-------- MATERIAL SUPPLIED --------

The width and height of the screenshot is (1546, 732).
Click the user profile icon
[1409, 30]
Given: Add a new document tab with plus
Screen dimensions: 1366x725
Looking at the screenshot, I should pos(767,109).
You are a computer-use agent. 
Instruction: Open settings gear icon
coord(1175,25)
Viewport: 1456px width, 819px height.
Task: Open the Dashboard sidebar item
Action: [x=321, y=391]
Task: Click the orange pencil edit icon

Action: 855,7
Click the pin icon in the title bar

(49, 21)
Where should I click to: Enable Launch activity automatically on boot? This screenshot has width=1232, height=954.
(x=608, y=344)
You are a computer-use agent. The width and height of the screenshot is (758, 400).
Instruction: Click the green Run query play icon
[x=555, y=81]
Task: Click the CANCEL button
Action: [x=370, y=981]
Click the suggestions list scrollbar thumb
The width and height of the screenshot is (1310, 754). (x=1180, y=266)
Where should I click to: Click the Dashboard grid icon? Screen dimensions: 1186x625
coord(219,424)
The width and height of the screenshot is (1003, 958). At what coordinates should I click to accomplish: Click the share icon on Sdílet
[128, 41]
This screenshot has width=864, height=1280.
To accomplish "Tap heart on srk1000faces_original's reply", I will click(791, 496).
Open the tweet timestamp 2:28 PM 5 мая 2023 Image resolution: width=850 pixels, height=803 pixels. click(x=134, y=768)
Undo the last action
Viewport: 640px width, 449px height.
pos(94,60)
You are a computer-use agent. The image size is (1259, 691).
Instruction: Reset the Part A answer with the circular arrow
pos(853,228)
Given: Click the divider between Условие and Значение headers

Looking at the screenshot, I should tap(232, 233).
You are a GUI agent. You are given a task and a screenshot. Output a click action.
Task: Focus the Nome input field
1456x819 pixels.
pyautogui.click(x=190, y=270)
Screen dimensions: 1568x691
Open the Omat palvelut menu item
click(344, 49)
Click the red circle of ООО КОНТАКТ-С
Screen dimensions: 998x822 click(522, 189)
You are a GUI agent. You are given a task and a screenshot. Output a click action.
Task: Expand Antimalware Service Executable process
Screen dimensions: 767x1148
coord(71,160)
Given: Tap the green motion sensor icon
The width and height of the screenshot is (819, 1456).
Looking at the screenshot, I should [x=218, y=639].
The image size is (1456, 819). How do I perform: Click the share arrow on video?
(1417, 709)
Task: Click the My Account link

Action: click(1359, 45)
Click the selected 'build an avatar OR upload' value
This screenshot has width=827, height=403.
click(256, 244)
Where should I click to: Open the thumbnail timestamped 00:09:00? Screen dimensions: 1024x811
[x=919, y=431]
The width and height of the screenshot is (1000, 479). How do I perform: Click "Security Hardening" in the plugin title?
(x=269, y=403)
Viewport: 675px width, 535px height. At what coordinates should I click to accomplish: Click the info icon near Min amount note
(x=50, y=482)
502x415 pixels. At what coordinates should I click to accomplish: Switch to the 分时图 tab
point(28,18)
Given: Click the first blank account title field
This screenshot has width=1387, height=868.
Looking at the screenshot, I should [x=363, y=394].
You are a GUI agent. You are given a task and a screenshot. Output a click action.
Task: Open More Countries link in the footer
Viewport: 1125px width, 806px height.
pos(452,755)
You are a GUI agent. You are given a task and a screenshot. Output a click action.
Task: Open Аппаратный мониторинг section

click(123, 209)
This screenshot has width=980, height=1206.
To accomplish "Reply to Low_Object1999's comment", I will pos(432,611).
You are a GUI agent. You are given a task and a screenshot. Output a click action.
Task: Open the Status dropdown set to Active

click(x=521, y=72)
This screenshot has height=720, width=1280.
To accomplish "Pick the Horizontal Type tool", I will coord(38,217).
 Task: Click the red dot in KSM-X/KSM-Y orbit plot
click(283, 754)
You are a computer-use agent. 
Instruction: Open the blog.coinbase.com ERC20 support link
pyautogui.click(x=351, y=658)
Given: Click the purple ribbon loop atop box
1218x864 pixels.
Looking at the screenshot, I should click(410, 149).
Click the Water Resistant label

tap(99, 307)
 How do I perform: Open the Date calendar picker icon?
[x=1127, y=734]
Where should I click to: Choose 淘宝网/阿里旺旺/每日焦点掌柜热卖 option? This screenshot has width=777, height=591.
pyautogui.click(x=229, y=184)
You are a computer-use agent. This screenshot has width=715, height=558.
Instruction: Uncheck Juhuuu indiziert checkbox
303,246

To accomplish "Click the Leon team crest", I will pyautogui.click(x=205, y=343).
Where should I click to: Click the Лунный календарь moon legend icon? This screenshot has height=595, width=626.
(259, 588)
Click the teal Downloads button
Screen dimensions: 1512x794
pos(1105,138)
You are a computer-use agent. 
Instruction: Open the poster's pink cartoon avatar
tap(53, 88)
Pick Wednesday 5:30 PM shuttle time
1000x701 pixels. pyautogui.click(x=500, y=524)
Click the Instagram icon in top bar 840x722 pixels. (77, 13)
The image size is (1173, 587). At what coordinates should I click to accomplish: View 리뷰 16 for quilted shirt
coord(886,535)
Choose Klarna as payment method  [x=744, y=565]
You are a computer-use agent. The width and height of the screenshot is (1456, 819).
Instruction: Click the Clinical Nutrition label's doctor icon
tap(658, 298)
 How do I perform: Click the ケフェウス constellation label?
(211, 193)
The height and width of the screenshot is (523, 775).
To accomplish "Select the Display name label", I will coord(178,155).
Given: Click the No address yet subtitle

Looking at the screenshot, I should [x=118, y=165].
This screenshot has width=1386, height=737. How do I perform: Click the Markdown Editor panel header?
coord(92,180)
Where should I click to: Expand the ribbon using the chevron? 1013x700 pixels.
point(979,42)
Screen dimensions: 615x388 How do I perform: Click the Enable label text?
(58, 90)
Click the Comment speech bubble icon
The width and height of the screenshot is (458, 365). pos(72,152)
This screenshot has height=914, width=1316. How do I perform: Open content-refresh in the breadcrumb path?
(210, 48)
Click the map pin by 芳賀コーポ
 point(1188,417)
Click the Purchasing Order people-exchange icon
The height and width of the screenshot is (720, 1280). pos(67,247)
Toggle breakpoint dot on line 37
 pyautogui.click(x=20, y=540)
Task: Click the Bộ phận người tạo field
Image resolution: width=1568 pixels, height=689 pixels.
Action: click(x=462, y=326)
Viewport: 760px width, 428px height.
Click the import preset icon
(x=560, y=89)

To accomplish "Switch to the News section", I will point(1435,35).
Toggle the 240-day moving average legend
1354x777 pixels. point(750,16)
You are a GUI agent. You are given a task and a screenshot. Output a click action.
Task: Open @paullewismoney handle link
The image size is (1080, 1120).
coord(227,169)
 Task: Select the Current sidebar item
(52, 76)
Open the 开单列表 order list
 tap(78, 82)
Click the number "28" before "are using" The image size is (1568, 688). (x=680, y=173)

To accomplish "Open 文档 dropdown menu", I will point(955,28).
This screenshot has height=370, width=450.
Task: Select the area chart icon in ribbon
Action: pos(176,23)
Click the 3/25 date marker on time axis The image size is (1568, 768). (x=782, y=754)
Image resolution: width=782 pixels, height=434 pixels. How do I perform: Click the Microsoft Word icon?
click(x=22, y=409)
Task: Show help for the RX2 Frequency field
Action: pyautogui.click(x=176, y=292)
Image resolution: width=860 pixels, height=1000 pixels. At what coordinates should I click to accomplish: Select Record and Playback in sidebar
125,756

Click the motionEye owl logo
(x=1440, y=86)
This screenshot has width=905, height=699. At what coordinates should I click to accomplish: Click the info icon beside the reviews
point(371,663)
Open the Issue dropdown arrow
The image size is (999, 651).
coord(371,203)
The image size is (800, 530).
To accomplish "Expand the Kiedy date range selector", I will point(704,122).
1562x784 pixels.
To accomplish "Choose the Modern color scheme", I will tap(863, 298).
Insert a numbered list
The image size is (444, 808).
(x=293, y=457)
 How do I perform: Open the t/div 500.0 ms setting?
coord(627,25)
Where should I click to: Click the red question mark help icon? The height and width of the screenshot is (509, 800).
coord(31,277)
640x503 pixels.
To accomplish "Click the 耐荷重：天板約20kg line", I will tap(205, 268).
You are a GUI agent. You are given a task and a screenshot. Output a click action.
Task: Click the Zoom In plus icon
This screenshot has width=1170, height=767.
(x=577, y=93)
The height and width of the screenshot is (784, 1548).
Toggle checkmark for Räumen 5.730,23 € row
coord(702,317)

--------

WORK REQUIRED:
Could you turn the lines from the first one up to and including the line containing "(x=608, y=344)" into a numbered list, leaving out any blank lines?

TASK ANSWER:
1. The width and height of the screenshot is (1546, 732).
2. Click the user profile icon
3. [1409, 30]
4. Given: Add a new document tab with plus
5. Screen dimensions: 1366x725
6. Looking at the screenshot, I should pos(767,109).
7. You are a computer-use agent. 
8. Instruction: Open settings gear icon
9. coord(1175,25)
10. Viewport: 1456px width, 819px height.
11. Task: Open the Dashboard sidebar item
12. Action: [x=321, y=391]
13. Task: Click the orange pencil edit icon
14. Action: 855,7
15. Click the pin icon in the title bar
16. (49, 21)
17. Where should I click to: Enable Launch activity automatically on boot? This screenshot has width=1232, height=954.
18. (x=608, y=344)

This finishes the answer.